Para finalizar, destaco outro ponto, também mencionado por Erik Erikson 100 anos atrás: a hipervalorização da opinião alheia. O que mais se tem (e ao mesmo tempo menos se tem) nas redes sociais é a opinião alheia. Todo mundo fala muito sobre todo mundo, curte-se muito, compartilha-se qualquer coisa, divulga-se o que temos certeza e o que não fazemos a menor ideia. Por outro lado, essa troca toda é superficial e não se tem, com ela, a dimensão real do que pensam e como agem nossos amigos virtuais. Parece que sim, ledo engano.
Assim, um pré-vestibulando que acredite ter, através das suas relações virtuais, dimensão daquilo que esperam dele e daquilo que é valorizado por seus amigos e familiares, pode estar enormemente equivocado. E, ao priorizar a comunicação pelas redes, ele abre mão da comunicação real, aquela que lhe permitiria ter uma percepção mais acertada daquilo que esperam dele, daquilo que pensam seus avós, tios, professores e demais pessoas afetivamente próximas a ele.

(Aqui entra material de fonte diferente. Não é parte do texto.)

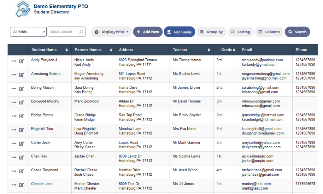Open the All fields dropdown

[28, 32]
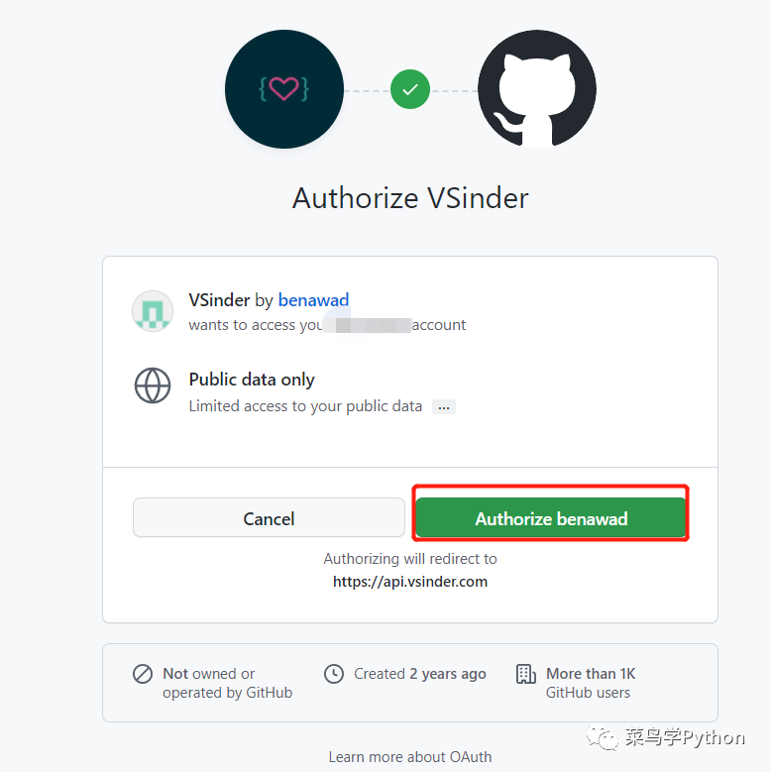Click the https://api.vsinder.com redirect URL
Viewport: 770px width, 772px height.
click(410, 582)
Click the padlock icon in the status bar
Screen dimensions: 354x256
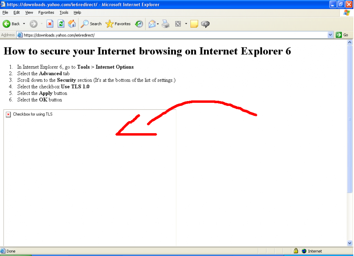(x=296, y=251)
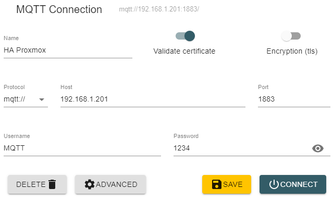333x201 pixels.
Task: Open the Protocol dropdown arrow
Action: pyautogui.click(x=42, y=99)
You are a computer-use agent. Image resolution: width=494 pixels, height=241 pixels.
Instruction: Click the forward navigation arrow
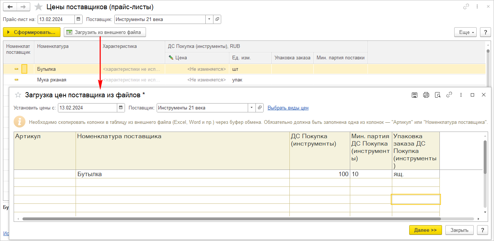coord(23,7)
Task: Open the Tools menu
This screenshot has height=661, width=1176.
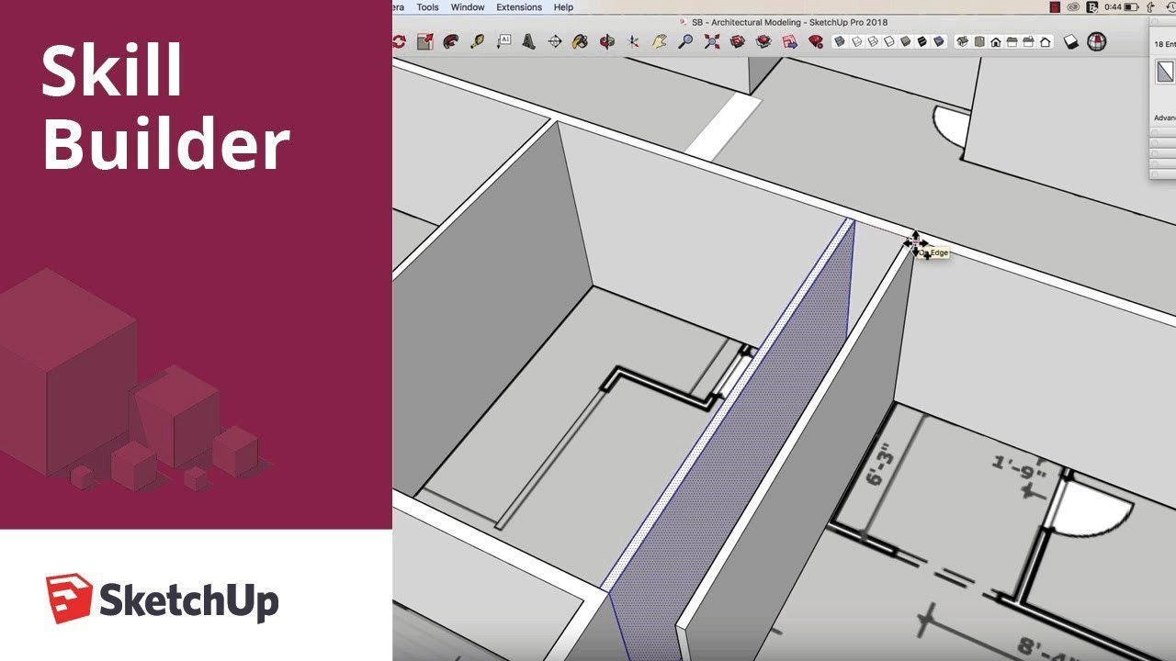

Vi, recentemente, posts no Facebook de vários vestibulandos com o seguinte questionamento: “O que você acha que eu devo prestar?”. A ideia, à primeira vista, pareceu-me interessante. Pensei nela como uma investigação da imagem pessoal. Por meio dessa pergunta, é como se o jovem estivesse perguntando aos amigos virtuais qual é a cara que ele tem. Porém, depois de um pouco mais de reflexão, veio a preocupação: as respostas dirão respeito à cara desse jovem no mundo virtual, e ele vai usar as respostas para tomar uma decisão no mundo real. Ai…
A reflexão não se esgota por aqui, mas, mais uma vez, fica evidente que é preciso muito cuidado e muita orientação ao jovem nesse momento e nesse contexto.